An active electrochemical sensor for screening adrenaline (AD) in human fluid samples and pharmaceutical drugs is needed in clinical investigations and drug quality. The synthesis of sulfur-doped carbon microspheres (S-CMS) and irregular-edge carbon stacked sheet (S-CSS) structure was controlled based on the green synthesis of biomasses (i.e., lactose). The S-CSS intrinsic features of rough surface texture and stacked sheets with irregular edges were illustrated using various characterization techniques. The S-CSS was constructed with irregular edges around the stacked round sheets with a size range of 70–100 nm and a rough outer surface with ridged ends. The sulfur doping of S-CSS associated with a nanoporous network, and the high surface area ascertained a highly active transducing element for sensitive and selective electrode surface design. The designed electrode functionality and composition provide high electron/molecular diffusion and enhanced the electrode affinity and sensitivity. Therefore, the S-CSS-based sensor exhibited a fast charge transport surface, highly efficient electrocatalytic properties, and functionalized surfaces with numerous active centers for binding/sensing AD molecules.
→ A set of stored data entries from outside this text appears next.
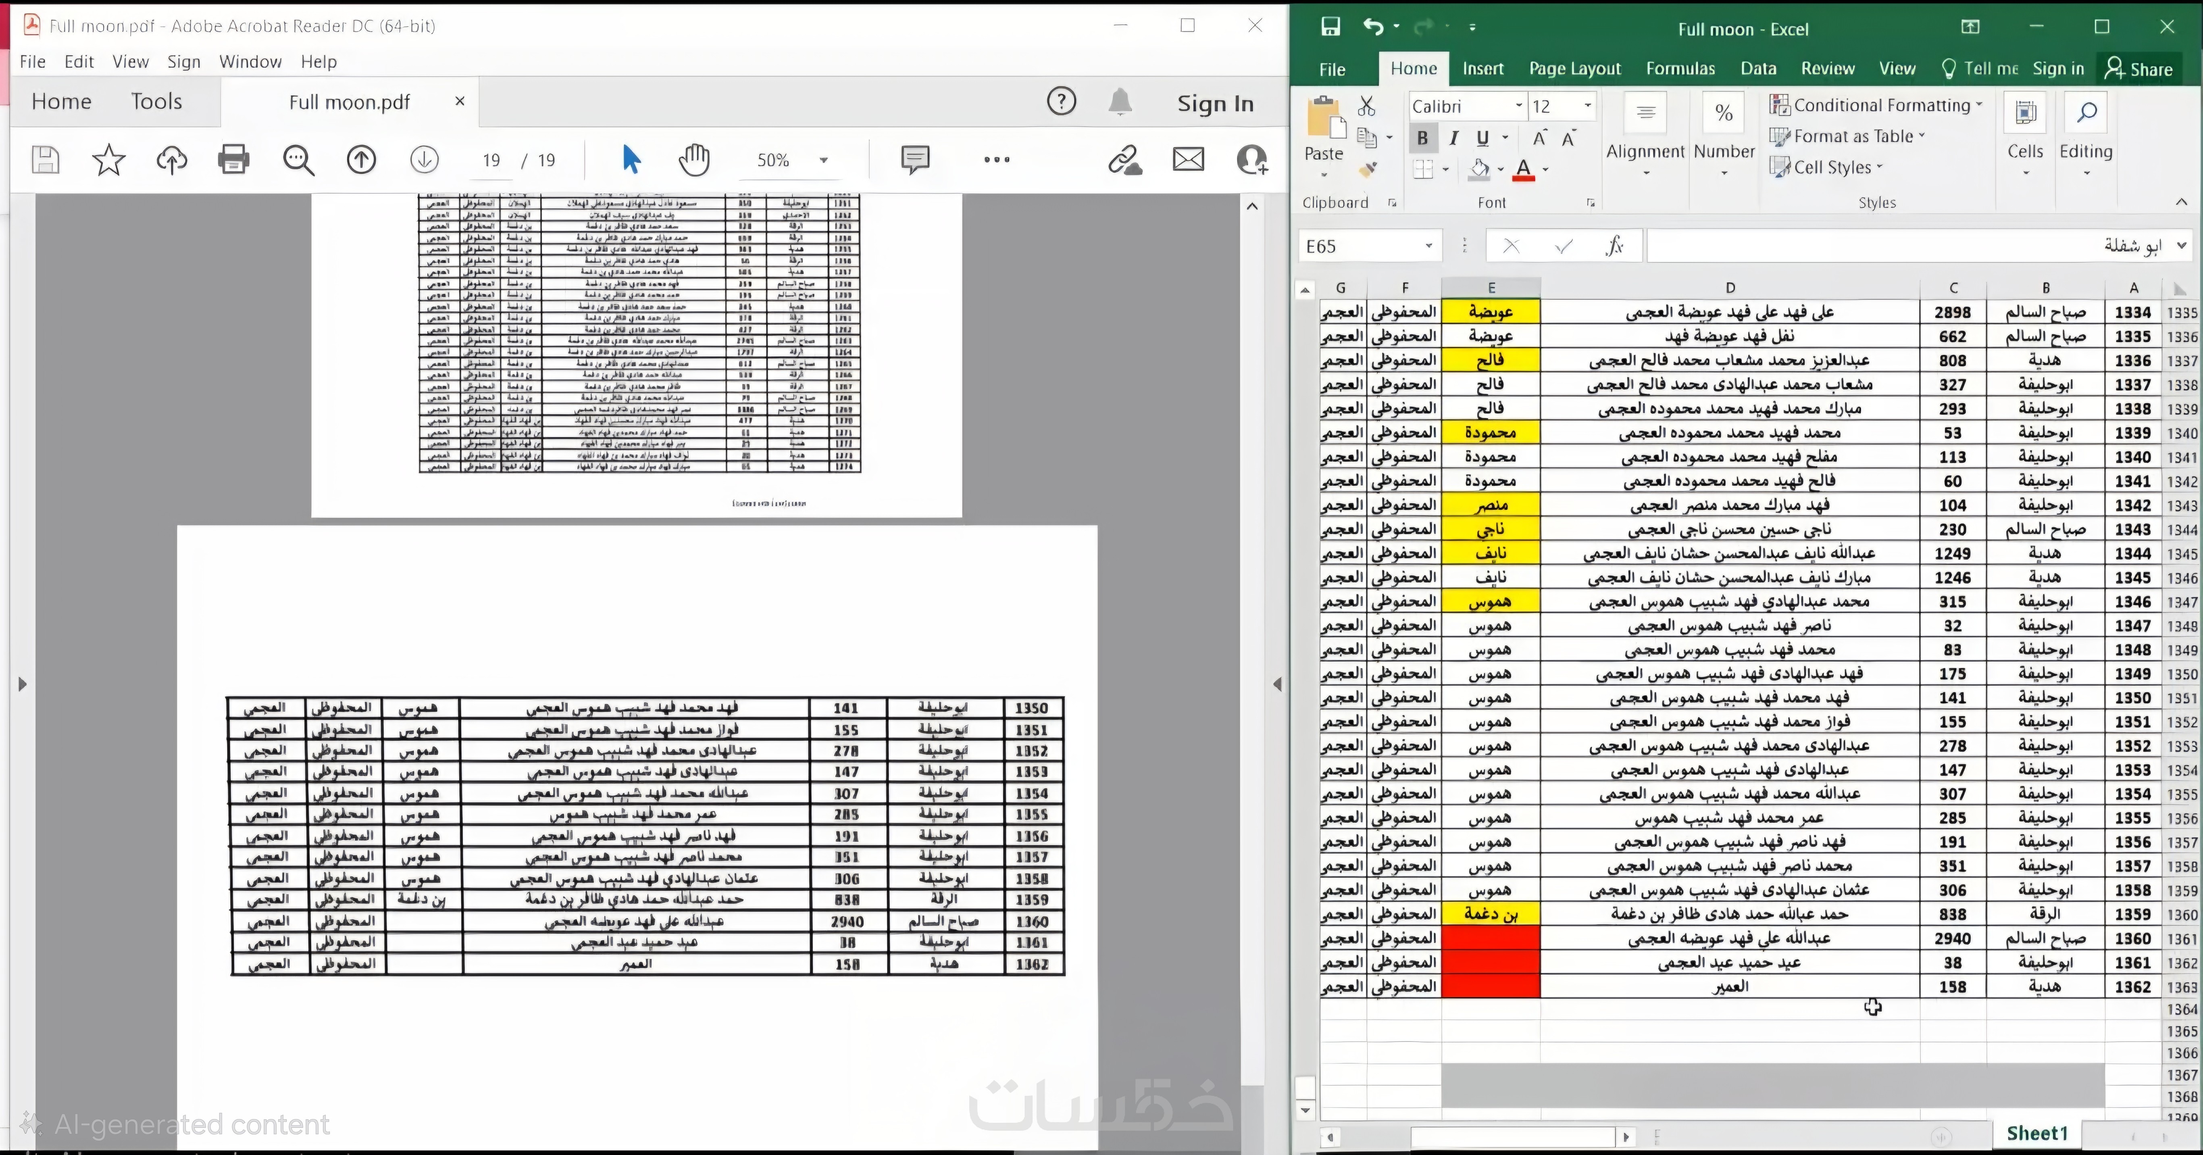Open the Formulas ribbon tab

1680,68
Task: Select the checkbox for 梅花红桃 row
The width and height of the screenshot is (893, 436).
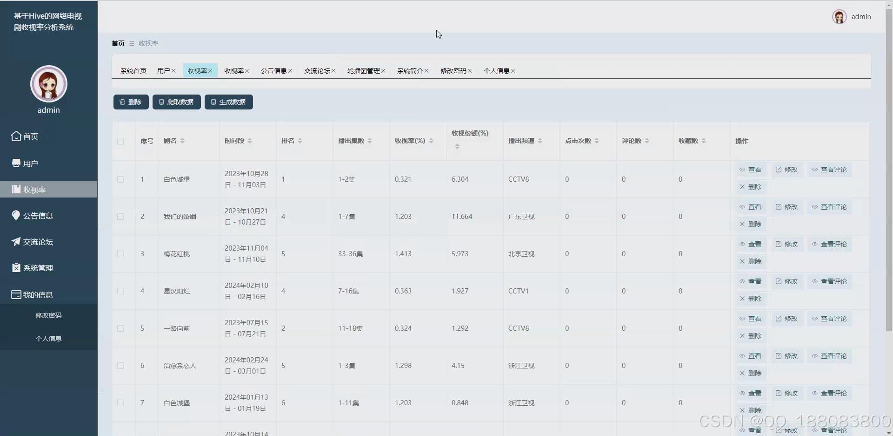Action: coord(120,254)
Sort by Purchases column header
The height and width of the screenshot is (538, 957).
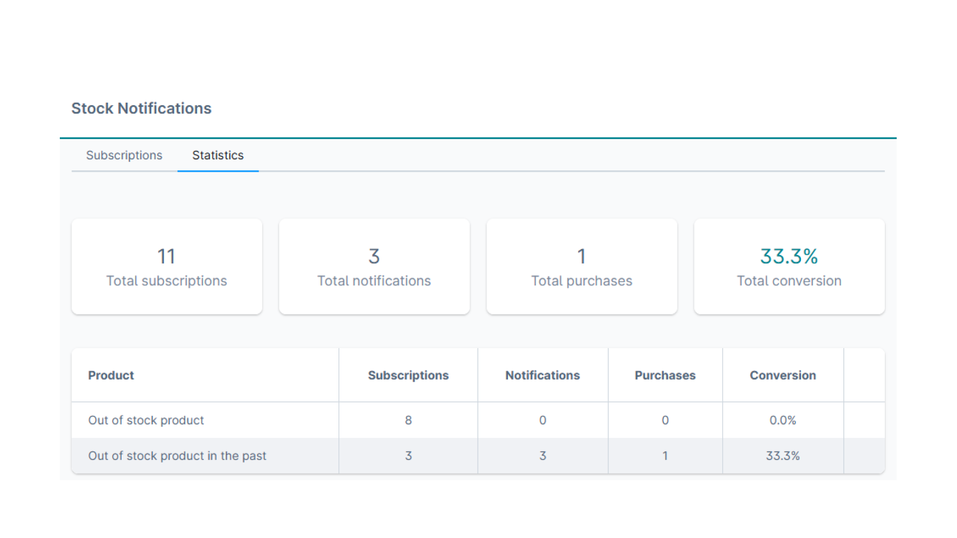665,376
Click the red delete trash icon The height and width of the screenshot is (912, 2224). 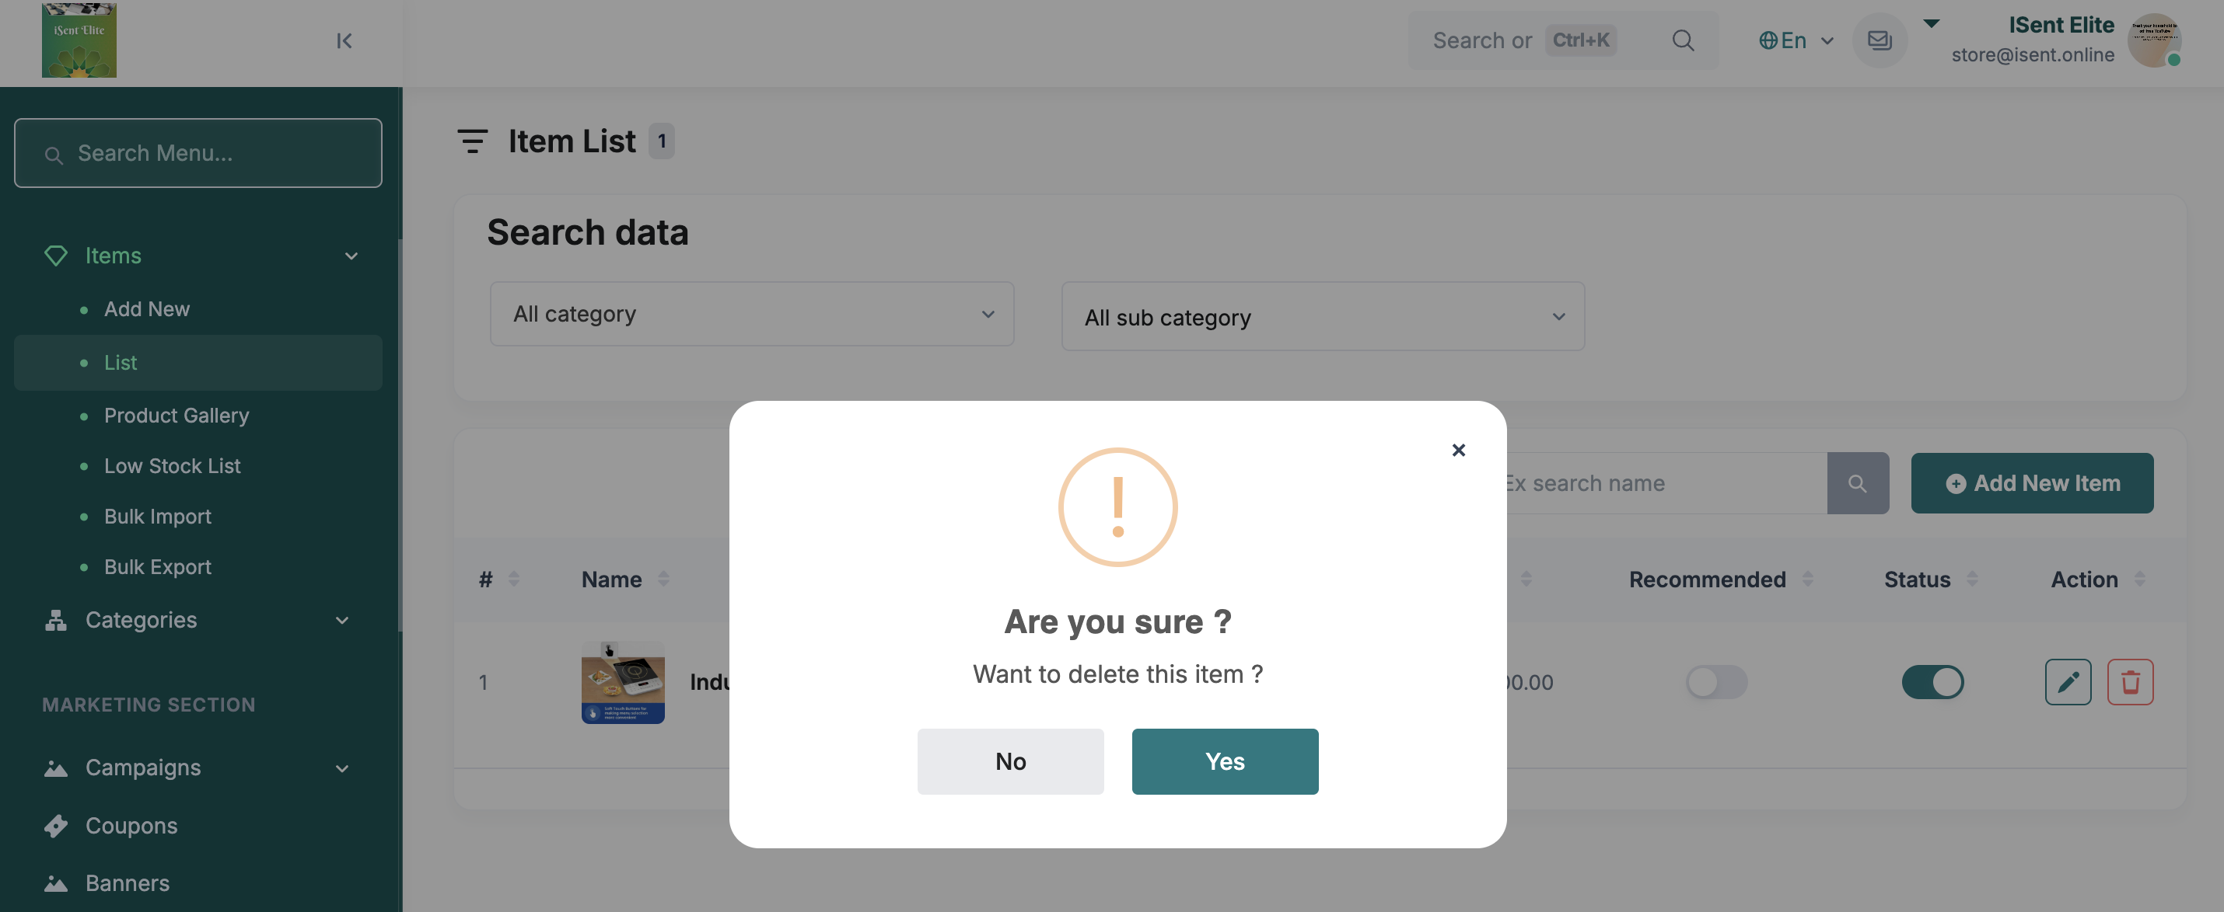(x=2129, y=682)
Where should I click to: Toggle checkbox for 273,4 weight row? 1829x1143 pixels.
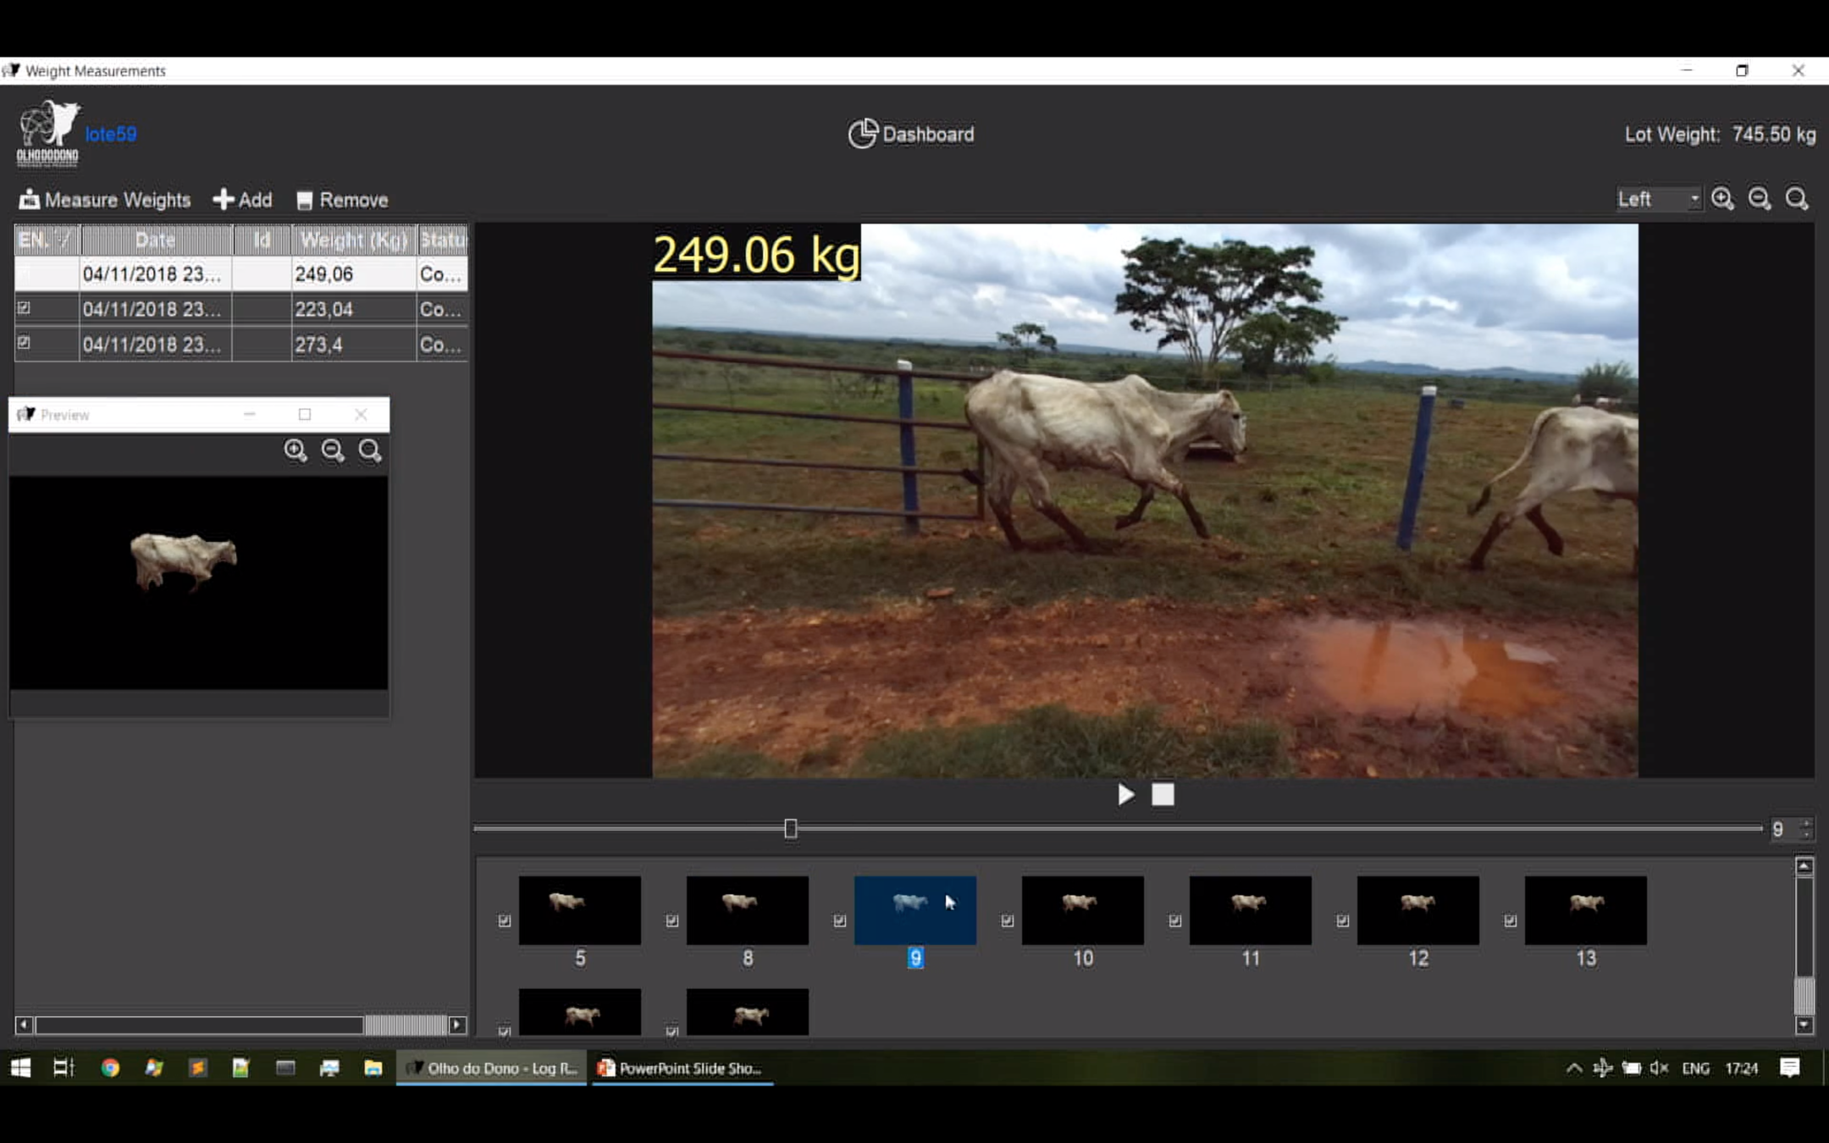24,343
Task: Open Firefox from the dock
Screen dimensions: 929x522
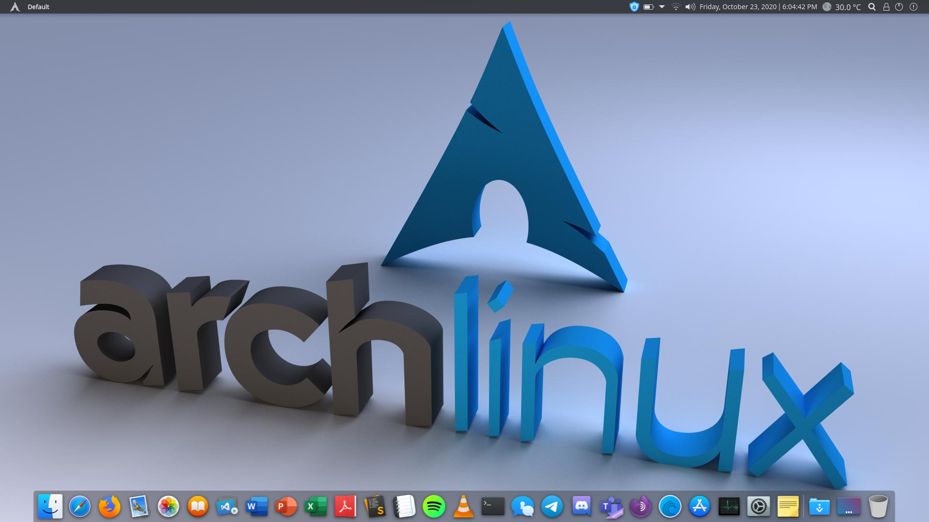Action: 109,507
The S-CSS-based sensor exhibited a wide detection range (0.05–1.45 µM) and detection limit of 0.005 µM. AD-concentrations in blood samples and in pharmaceutical products have been tested using our designed electrode of S-CSS and obtained high selectivity and recovery of 102%. Thus, the S-CSS can be used to monitor AD in pharmaceutical drugs and human blood serum with fast response and using highly economic materials at extremely low concentrations.